Dr. Staller: They’re the bedrock. A small-particle, lower-fat, calorie-dense diet—often leaning on nutrient-rich liquids—can meaningfully reduce symptom burden. Partnering with dietitians early pays dividends. For diabetes, tighter glycemic control can improve gastric emptying and symptoms; I explicitly review medications that can slow emptying (e.g., opioids; consider timing/necessity of GLP-1 receptor agonists) and encourage continuous glucose monitor-informed adjustments. Pharmacotherapy sits on top of those pillars; without them, medications will likely underperform.
The guideline notes “considerable unmet need” in gastroparesis treatment. Where do you think future therapies or research are most urgently needed?
Dr. Staller: I see three major areas.
1. Truly durable prokinetics: agents that improve emptying and symptoms over months, with better safety than legacy options (e.g., next-gen motilin/ghrelin agonists, better-studied 5-HT4 strategies).
2. Endotyping and biomarkers: we need to stop treating all gastroparesis as one disease.

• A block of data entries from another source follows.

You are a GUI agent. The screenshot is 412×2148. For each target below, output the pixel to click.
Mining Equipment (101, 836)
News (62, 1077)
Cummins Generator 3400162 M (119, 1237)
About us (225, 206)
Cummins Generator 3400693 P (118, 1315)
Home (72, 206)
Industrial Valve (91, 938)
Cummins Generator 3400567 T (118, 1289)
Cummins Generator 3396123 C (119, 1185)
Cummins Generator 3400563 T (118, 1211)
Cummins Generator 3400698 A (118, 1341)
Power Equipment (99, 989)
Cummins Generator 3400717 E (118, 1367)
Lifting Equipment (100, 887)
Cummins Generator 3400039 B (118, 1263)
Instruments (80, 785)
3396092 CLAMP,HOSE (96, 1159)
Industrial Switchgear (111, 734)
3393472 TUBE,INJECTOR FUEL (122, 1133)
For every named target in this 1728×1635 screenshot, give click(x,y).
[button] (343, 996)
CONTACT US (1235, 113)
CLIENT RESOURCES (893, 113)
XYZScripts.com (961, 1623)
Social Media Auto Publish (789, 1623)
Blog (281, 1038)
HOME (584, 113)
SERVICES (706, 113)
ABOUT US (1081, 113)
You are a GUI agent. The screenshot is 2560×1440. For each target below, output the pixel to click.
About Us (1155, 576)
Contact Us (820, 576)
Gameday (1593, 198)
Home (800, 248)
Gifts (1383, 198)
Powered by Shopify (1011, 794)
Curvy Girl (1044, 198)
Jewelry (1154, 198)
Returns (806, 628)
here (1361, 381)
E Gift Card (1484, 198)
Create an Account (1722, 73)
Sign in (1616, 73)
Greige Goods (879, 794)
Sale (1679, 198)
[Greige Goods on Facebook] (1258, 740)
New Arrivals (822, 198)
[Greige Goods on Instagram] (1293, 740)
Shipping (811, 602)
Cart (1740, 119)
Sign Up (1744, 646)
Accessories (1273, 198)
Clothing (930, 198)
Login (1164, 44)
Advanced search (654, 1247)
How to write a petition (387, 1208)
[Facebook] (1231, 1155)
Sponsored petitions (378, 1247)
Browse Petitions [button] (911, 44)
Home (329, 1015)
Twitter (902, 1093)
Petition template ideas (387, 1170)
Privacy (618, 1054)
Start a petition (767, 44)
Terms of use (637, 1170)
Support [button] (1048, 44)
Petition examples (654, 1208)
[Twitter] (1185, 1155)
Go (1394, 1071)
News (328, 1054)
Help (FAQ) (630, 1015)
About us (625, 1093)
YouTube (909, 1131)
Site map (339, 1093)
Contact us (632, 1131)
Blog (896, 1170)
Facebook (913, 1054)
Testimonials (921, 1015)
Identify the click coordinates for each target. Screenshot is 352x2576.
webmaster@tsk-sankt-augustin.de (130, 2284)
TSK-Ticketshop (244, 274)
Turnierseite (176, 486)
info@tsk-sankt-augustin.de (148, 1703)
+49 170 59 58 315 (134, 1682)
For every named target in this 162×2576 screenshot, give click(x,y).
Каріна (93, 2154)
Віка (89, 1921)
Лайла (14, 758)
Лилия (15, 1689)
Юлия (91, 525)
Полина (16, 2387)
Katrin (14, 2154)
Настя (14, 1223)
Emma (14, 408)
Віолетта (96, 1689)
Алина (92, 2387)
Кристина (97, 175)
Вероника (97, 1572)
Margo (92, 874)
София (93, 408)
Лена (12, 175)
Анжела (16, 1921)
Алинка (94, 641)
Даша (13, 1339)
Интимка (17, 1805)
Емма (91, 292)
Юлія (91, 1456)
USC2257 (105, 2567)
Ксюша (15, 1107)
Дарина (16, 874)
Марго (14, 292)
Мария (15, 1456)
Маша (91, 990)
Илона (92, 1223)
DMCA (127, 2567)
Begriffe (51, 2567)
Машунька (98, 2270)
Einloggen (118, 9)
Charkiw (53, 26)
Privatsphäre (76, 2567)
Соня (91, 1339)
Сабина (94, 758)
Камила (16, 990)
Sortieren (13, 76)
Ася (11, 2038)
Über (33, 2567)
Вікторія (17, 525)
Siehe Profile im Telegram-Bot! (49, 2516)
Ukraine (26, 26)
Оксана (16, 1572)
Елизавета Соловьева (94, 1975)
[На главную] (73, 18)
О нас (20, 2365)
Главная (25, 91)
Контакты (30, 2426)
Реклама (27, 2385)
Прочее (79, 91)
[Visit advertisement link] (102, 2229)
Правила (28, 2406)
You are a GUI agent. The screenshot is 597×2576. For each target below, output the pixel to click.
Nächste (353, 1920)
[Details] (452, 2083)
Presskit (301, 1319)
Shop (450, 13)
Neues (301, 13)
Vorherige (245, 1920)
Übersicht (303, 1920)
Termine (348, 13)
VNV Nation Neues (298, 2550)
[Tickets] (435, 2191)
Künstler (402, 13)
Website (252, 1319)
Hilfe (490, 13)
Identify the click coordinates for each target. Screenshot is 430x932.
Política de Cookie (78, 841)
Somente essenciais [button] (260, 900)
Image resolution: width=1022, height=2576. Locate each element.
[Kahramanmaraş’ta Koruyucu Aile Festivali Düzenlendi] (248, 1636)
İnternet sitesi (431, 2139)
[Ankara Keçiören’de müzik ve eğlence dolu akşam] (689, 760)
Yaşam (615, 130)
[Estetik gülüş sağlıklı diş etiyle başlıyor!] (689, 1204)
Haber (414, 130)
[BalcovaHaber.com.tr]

Clinical, physiologic, and microbiome/omic signatures that predict who benefits from which therapy (drug vs G-POEM vs GES) would transform care.
3. Patient-centered trials: larger, longer RCTs that prioritize validated symptom and quality-of-life outcomes, include nutritional endpoints, and reflect real-world medication confounders.
Our guideline intentionally highlights these gaps to hopefully catalyze better trials and smarter referral pathways.
Dr. Staller is with the Division of Gastroenterology, Massachusetts General Hospital and Harvard Medical School, Boston.